Manica: Governo autoriza retoma parcial da exploração mineira após correção de infrações

Seis empresas receberam luz verde para voltar a operar, mas 22 continuam sob interdição por falhas na recuperação ambiental e irregularidades fiscais.

XAI-XAI – O Governo de Moçambique decidiu levantar a suspensão da atividade mineira a um grupo restrito de empresas na província de Manica. A decisão foi anunciada pelo porta-voz do Executivo, Inocêncio Impissa, após a 2.ª sessão ordinária do Conselho de Ministros, realizada esta terça-feira em Gaza.

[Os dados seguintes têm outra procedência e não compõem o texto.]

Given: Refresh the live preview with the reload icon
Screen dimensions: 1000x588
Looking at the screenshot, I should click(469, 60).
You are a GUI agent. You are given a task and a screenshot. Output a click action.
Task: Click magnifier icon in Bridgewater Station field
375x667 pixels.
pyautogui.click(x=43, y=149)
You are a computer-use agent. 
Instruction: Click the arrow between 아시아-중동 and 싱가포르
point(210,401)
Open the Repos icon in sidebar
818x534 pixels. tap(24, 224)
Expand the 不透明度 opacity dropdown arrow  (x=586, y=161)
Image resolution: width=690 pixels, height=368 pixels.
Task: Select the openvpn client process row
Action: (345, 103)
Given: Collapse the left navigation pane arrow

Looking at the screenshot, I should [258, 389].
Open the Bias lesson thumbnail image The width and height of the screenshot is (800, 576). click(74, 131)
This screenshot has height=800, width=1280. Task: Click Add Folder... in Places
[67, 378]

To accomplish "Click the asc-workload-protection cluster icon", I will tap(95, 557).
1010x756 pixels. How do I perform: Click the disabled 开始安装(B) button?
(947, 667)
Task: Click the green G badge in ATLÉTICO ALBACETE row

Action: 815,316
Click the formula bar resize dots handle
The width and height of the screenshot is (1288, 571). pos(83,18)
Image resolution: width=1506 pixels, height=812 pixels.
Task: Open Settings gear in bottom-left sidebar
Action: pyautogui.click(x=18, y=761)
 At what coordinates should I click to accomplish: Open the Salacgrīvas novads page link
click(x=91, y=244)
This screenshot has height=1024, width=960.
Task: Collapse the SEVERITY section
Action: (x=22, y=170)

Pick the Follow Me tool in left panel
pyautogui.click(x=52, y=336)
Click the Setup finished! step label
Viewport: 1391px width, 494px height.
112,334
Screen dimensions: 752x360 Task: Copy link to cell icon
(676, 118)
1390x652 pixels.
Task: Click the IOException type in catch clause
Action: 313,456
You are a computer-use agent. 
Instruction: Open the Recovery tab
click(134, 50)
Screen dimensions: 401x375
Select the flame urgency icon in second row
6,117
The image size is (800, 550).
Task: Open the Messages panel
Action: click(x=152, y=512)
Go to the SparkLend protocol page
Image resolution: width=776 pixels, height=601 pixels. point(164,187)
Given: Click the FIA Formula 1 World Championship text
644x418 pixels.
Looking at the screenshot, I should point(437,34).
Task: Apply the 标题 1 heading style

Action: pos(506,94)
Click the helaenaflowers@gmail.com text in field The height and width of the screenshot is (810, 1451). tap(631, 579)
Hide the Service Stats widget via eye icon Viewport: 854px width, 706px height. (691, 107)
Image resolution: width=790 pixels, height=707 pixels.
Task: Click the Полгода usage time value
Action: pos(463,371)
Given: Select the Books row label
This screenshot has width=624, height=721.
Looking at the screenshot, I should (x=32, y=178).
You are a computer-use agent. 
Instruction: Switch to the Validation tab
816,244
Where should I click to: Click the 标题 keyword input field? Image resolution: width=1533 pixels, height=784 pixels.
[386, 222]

Quem pode voltar a operar?

​A autorização de retoma abrange apenas seis empresas que demonstraram “progressos substanciais e verificáveis” na regularização das suas operações. Para sair da “lista negra”, estas entidades tiveram de cumprir critérios rigorosos, incluindo:

  • ​Validação de licenças e regularização de obrigações fiscais.
  • ​Melhoria de infraestruturas e bacias de contenção.
  • ​Apresentação de planos de produção, venda e reassentamento aprovados.
  • ​Reabilitação efetiva de áreas degradadas.

Restrições mantêm-se para a maioria

​Apesar do alívio parcial, a mão pesada do Estado continua sobre 22 empresas, que permanecem proibidas de minerar. Segundo Inocêncio Impissa, estas operadoras falharam em pontos críticos, como a falta de recuperação dos solos, a obstrução do leito do rio Revúbue e o não pagamento de multas aplicadas pelas autoridades.

O combate ao “Desastre Ambiental”

​A crise mineira em Manica ganhou contornos nacionais após o alerta do Presidente da República, Daniel Chapo, que classificou a mineração descontrolada na região como um “desastre ambiental”.

​A suspensão original, imposta em meados de 2025 após uma inspeção das Forças de Defesa e Segurança, já apresenta resultados positivos. Dados recentes indicam que a paragem forçada das máquinas permitiu uma redução superior a 50% nos níveis de turbidez da albufeira de Chicamba, devolvendo alguma qualidade às águas que haviam sido severamente afetadas pelo despejo de resíduos.

​O Governo reforçou que a fase atual é de “suspensão parcial” e que a monitoria continuará apertada para garantir que o desenvolvimento económico não sacrifique o ecossistema da província.